Believe it or not, the first reality show premiered on PBS all the way back in the early 70s. HBO’s Cinema Verite is based on that show, called An American Family, and the tumultuous aftermath of the show on the family.
Easily one of the most recognizable documentaries ever made, 1975’s Grey Gardens tracks two eccentric former socialites, a mother and daughter, who lost it all and were forced to reside in poverty in a depleted old mansion. Drew Barrymore and Jessica Lange starred in the dramatized version of the documentary back in 2009.
Werner Herzog is one of the most interesting and dynamic filmmakers working today. As a result, his 1998 documentary Little Dieter Needs to Fly translates incredibly well to the dramatized version, 2007’s Rescue Dawn starring Christian Bale.
It’s no mistake that two Robert Zemeckis movies are on this list—the man seems to have developed some sort of fixation on turning great documentaries into special effects-heavy features.

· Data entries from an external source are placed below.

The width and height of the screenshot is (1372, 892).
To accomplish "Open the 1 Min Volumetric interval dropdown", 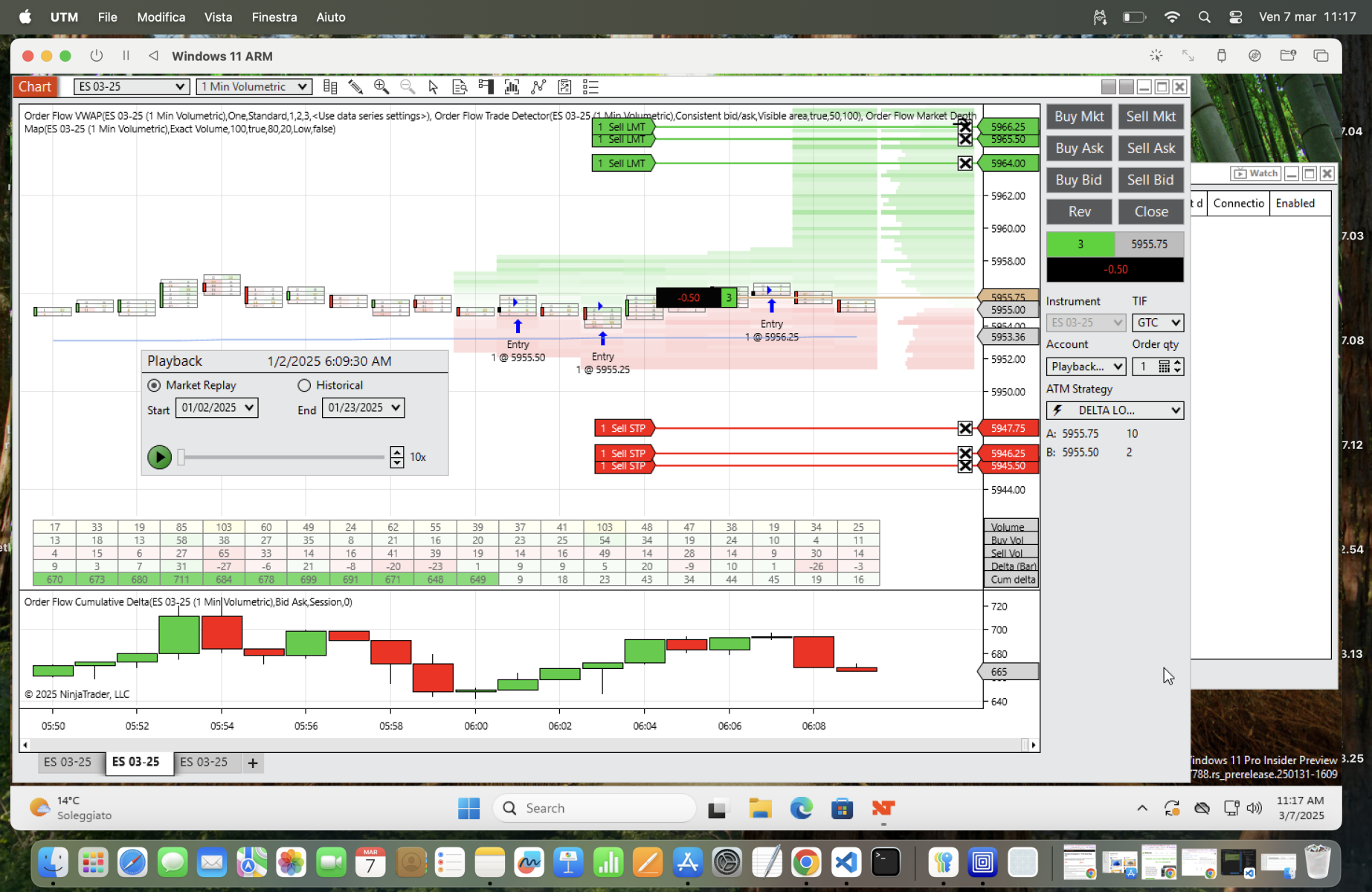I will tap(254, 87).
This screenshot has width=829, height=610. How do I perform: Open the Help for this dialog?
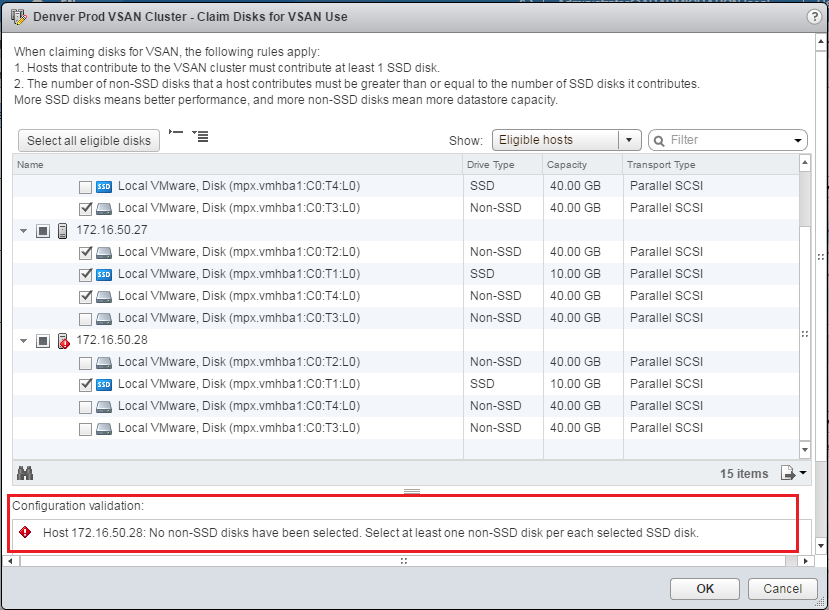[x=815, y=16]
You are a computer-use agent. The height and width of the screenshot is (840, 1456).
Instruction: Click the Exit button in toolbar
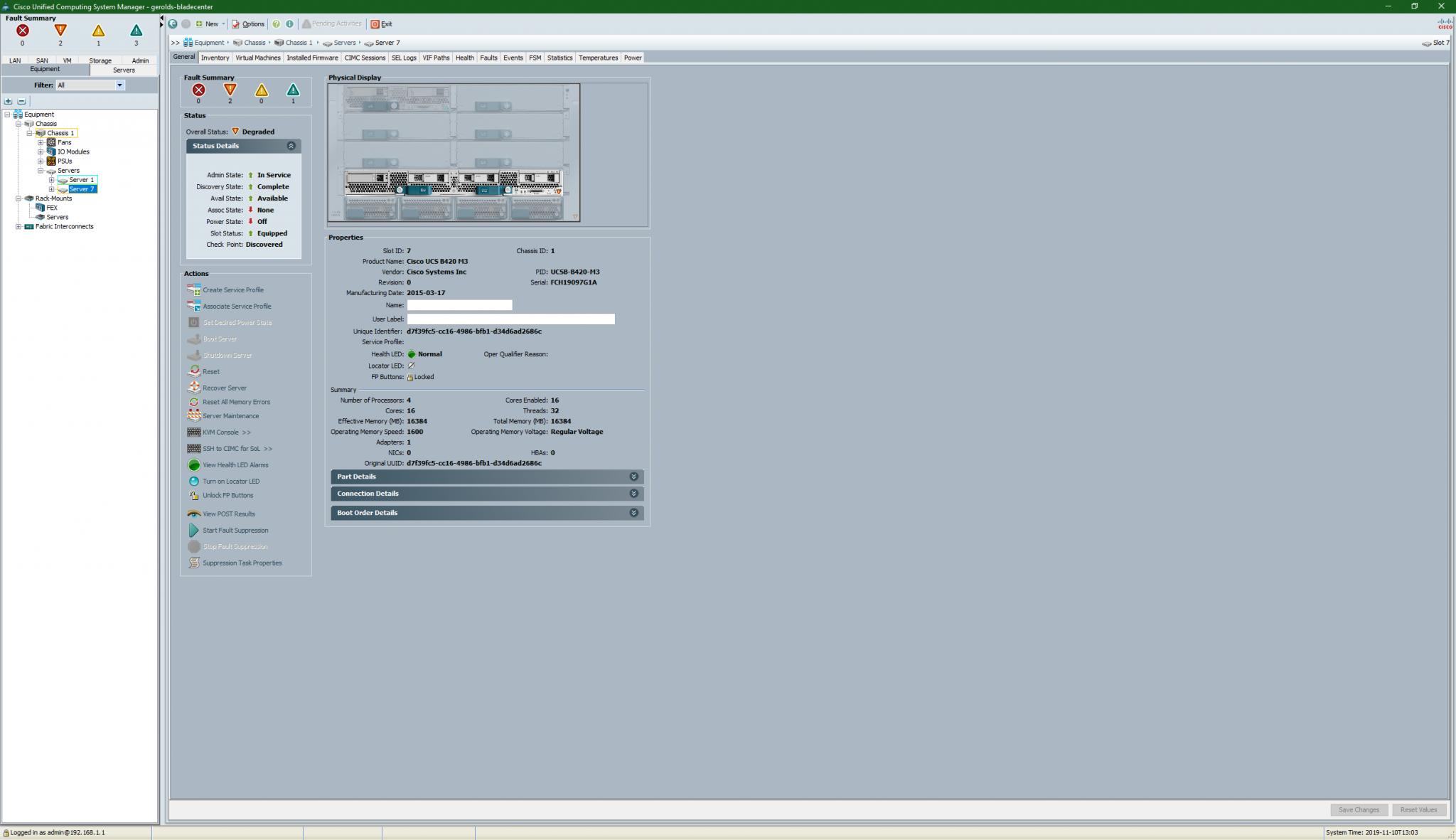382,23
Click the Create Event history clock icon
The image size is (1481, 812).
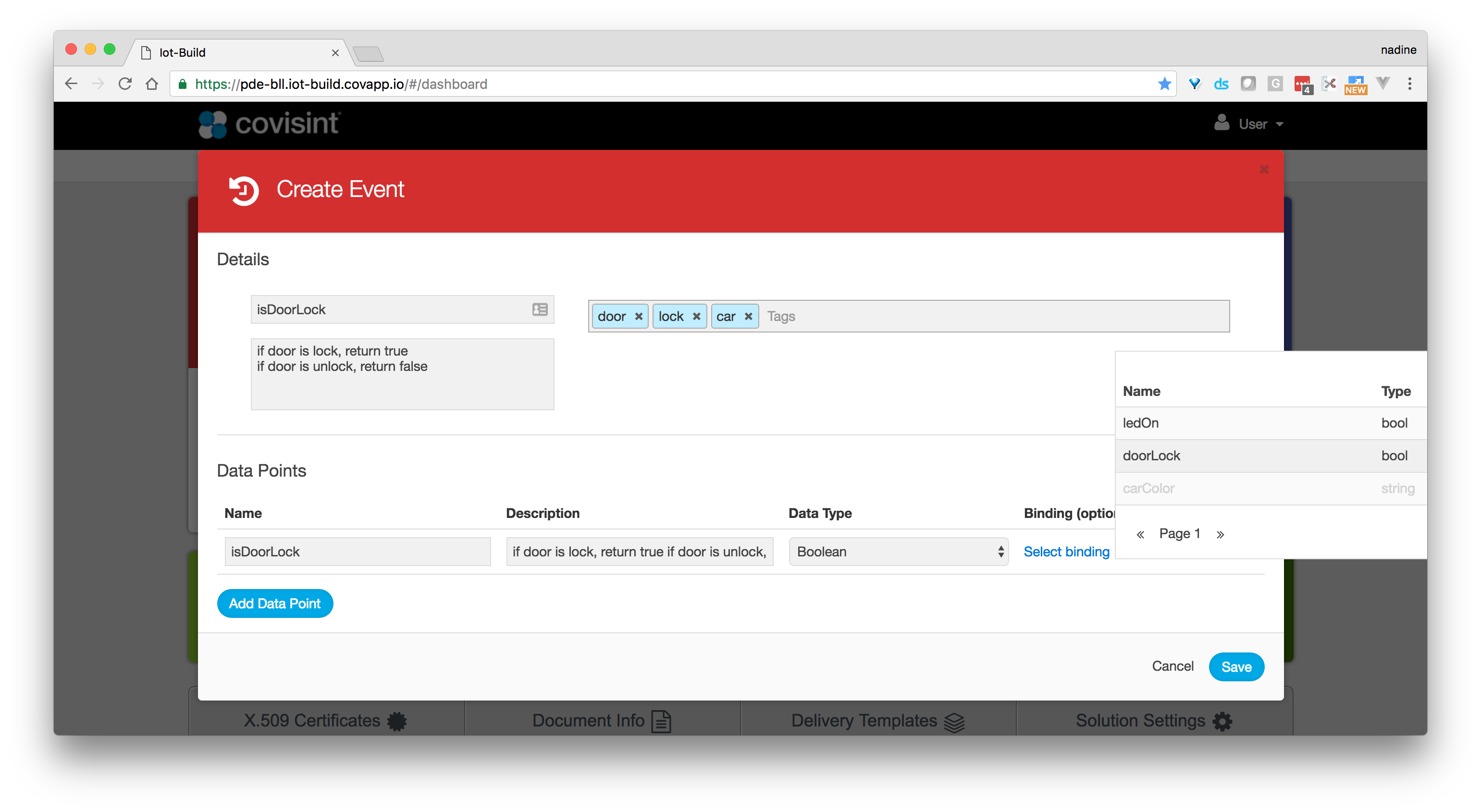click(x=244, y=190)
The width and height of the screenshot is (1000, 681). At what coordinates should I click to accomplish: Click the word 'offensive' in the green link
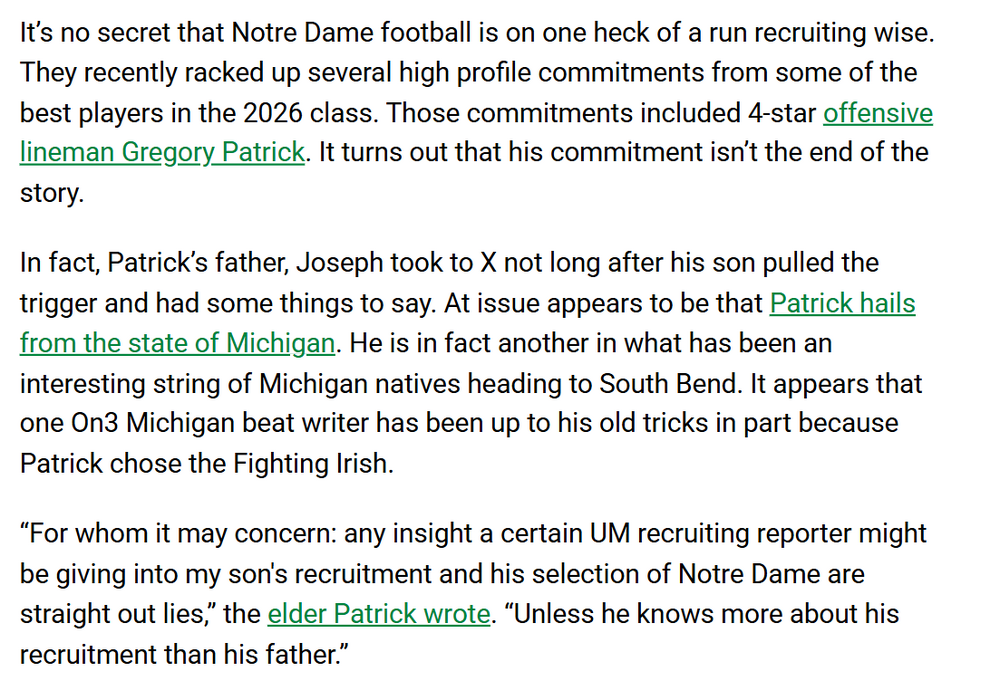(877, 113)
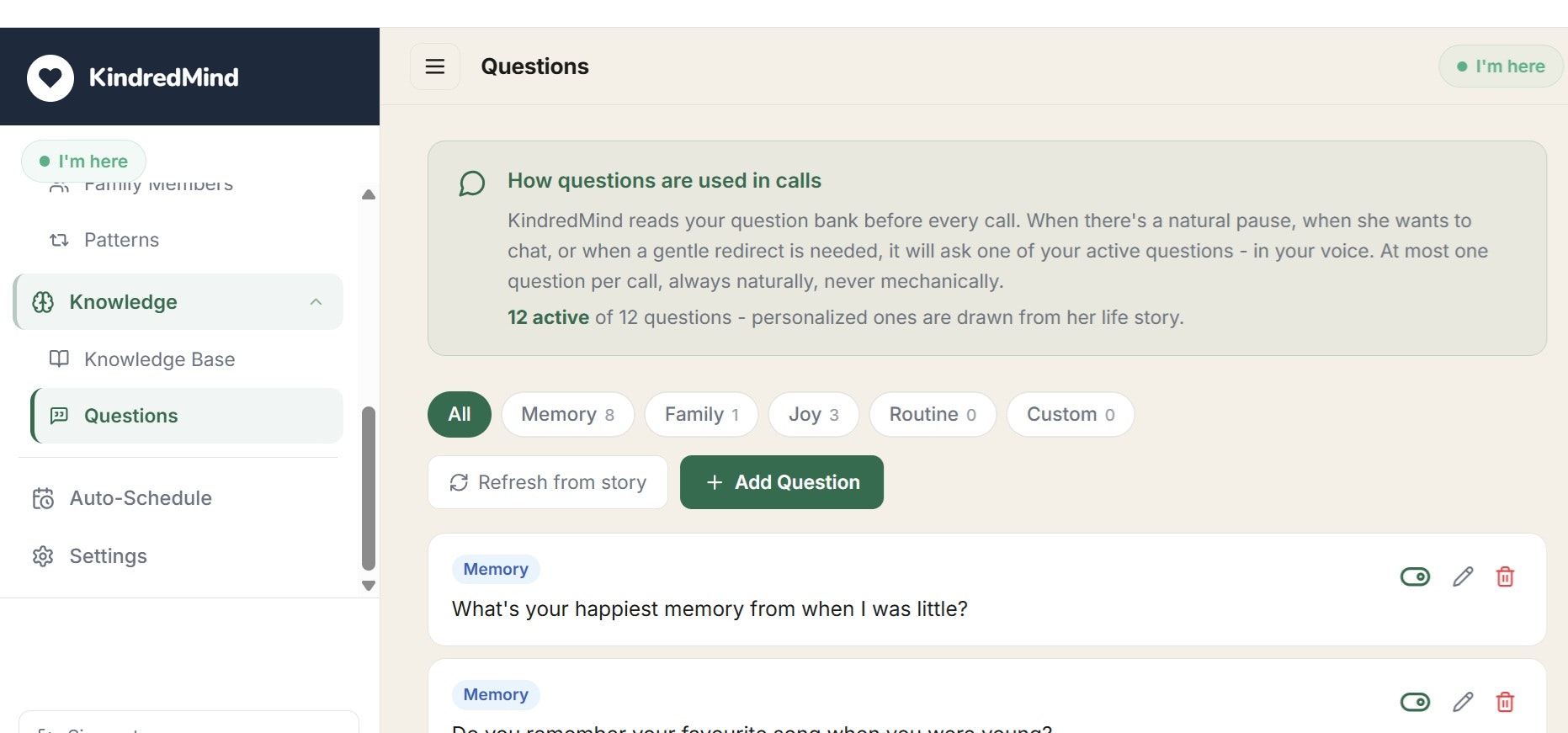Toggle the I'm here status in header
The width and height of the screenshot is (1568, 733).
click(1501, 66)
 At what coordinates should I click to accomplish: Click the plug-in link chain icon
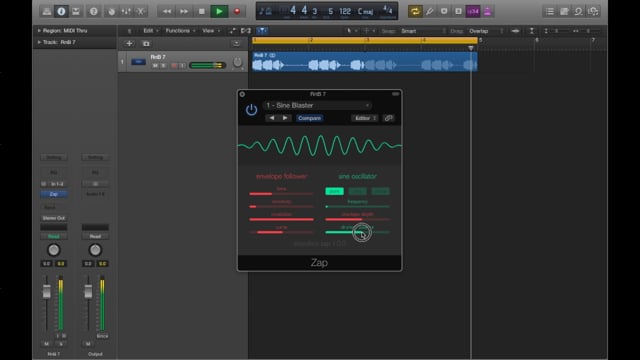coord(388,118)
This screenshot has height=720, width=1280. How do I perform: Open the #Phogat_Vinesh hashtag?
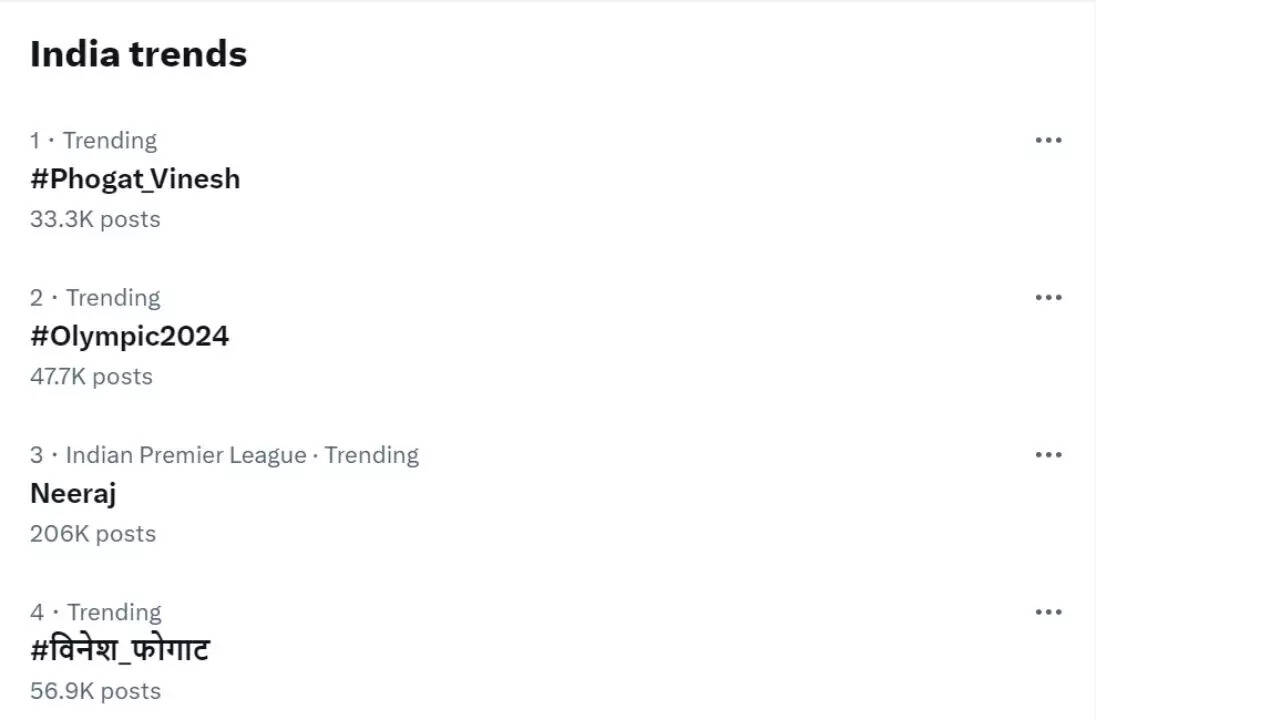point(135,179)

This is the case with 2008’s Man on Wire, which he turned into 2015’s The Walk starring Joseph Gordon-Levitt.
When Marwencol was released in 2010, critics and audiences praised it for being a heartbreaking and uplifting examination of the ways grief can manifest itself and the catharsis that comes from expressing one’s self. When Welcome to Marwen was released in 2018, critics felt… differently. Very, very differently.
A lot can change in ten years. As a result, the story told in 2005’s Our Brand Is Crisis, which details the way political campaigns market their messages did not transfer very well to 2015’s dramatized take on the same subject.